Usually, an employment contract is either a fixed-term contract or an open-ended one. Because of the difficulty in terminating an employee in China, employers prefer to have fixed-term contracts with employees so that they may choose to terminate employees by non-renewal of the contracts upon expiration. Under the ECL, an employee is entitled to an open-ended contract after he or she has two consecutive fixed-term contracts with the same employer or has consecutively worked for the same employer for 10 years or longer. When converting an agency worker to a direct employee, because the staffing agency and the user entity are separate legal entities, legally speaking, the user entity still may enter into a fixed-term contract with the employee even if he or she already has signed two fixed-term contracts with the staffing agency.

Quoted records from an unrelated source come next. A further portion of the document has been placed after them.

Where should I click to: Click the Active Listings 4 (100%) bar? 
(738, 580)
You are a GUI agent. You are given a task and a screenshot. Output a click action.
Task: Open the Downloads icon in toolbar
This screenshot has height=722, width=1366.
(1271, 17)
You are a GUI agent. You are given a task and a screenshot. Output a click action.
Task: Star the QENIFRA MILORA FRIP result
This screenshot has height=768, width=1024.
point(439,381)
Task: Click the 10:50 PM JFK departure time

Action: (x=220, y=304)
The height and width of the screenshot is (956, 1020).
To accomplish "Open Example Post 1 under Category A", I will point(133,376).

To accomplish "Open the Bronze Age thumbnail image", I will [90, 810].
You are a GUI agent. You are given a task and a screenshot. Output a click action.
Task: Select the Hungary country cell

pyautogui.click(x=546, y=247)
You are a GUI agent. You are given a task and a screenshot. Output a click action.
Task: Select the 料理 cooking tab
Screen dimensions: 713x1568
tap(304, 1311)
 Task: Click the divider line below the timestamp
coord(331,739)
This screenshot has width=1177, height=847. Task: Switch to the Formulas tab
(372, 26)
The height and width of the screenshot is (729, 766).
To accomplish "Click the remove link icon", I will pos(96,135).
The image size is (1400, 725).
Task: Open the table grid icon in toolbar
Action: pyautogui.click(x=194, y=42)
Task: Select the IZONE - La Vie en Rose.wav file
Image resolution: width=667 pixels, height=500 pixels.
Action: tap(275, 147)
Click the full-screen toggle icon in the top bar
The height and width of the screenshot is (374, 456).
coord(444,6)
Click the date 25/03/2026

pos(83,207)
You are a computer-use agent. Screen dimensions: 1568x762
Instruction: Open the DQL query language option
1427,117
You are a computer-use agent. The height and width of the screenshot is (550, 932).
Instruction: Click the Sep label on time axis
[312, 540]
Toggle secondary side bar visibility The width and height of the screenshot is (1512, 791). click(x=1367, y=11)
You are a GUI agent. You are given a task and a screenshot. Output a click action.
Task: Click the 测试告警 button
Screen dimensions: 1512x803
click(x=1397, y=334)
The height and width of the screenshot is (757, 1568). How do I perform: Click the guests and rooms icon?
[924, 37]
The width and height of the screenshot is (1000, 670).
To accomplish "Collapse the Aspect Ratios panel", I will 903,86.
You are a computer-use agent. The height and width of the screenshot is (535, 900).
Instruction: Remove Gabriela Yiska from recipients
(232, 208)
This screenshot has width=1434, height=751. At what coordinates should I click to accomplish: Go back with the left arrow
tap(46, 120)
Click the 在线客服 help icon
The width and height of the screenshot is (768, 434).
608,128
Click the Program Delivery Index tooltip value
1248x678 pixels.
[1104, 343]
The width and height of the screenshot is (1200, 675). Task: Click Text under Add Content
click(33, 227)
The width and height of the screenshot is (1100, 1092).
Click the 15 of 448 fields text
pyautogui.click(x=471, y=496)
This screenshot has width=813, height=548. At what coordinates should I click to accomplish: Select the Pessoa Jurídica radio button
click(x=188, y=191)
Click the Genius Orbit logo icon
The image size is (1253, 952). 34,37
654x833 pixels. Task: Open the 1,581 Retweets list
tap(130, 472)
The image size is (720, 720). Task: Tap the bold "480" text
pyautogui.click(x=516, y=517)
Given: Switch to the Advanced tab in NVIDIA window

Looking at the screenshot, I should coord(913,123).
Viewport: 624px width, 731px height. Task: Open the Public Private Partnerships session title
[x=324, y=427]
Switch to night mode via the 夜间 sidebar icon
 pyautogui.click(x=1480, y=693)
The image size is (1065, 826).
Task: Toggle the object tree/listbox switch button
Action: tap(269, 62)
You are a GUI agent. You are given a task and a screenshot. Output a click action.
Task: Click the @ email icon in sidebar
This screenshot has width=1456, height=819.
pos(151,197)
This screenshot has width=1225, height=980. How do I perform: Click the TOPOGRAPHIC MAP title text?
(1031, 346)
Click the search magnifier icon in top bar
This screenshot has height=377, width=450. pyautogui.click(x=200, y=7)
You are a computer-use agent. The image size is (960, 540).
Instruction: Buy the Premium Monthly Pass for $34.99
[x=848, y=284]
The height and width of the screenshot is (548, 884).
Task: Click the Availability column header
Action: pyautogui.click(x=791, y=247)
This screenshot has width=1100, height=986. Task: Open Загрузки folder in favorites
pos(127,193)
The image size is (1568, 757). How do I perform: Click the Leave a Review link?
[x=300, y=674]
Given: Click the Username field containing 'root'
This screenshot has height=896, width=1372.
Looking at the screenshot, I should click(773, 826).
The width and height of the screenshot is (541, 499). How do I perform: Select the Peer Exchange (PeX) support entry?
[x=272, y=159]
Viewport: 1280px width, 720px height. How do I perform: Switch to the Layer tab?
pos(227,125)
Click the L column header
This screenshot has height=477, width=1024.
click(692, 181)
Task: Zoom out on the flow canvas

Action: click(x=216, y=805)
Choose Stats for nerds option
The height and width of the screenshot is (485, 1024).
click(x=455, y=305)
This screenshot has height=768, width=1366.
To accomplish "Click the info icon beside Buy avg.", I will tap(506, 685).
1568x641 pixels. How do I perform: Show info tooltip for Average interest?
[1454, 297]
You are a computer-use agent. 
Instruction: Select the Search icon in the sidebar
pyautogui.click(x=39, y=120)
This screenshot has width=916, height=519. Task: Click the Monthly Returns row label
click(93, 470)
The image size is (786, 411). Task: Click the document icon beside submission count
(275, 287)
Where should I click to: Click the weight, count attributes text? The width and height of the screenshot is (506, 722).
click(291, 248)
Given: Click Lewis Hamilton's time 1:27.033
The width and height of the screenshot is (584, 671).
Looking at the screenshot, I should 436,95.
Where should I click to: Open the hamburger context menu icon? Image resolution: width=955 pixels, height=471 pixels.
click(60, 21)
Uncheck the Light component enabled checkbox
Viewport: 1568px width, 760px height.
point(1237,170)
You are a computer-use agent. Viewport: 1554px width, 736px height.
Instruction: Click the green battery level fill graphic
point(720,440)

The employment contract should specify under which working hours system the employer works. There are three working hour systems under PRC law, standard, flexible and comprehensive. Standard working hours are similar to non-exempt status under US law. Under this system, employees' working hours are eight hours per day and five days per week. Employees are entitled to overtime pay or compensatory time-offs if they work overtime. Flexible working hours are similar to the exempt status, under which there are no limits for work hours and the employees are not entitled to overtime pay. Only senior managers, salespersons and out of office workers can be subject to the flexible working hours system. The comprehensive hours system is where an employee's work hours are calculated based on a given calculation cycle, so on a weekly, monthly, quarterly or yearly basis. Employees are not entitled to overtime unless their work hours in the cycle exceed the statutory hour limits.

Although not legally required, an employment contract usually includes other items like probation period, confidentiality obligations, invention assignment requirements, personal data protection, non-solicitation and non-compete. The ECL allows an employer to subject an employee, who is a senior manager, a senior technician or has access to trade secrets, to a maximum of two years' non-compete period after the end of employment. In return, the employer is required to pay non-compete compensation to the employee on a monthly basis during the non-compete period. The non-compete compensation generally should not be less than 30% of the employee's average wages. Some provinces, like Jiangsu and Tianjin, require a higher compensation amount. Therefore, it is important to check with the local regulations to ensure the proper compensation amount.

Recognition of service years

When converting an agency worker to a direct hire, it is critical that the employment contract recognises the worker's previous service years with the staffing agency. If the user entity fails to do so, the worker might have a claim against the staffing agency and user entity for severance for termination of the employment contract with the staffing agency.

Language and execution

The ECL does not require that an employment contract be written in Chinese, but local regulations in some provinces, for example in Jiangsu and Shanghai, do require an employment contract to be written in Chinese. These local regulations usually allow an employment contract to be written in a foreign language at the same time, but the Chinese version prevails in case of conflicts.

Note that in some cities in China, employers are required to file the employment contract with authorities or, at least, have employment contracts verified by local labour authorities. As such, employers should confirm whether such filing or verification is required in the cities in which they are located.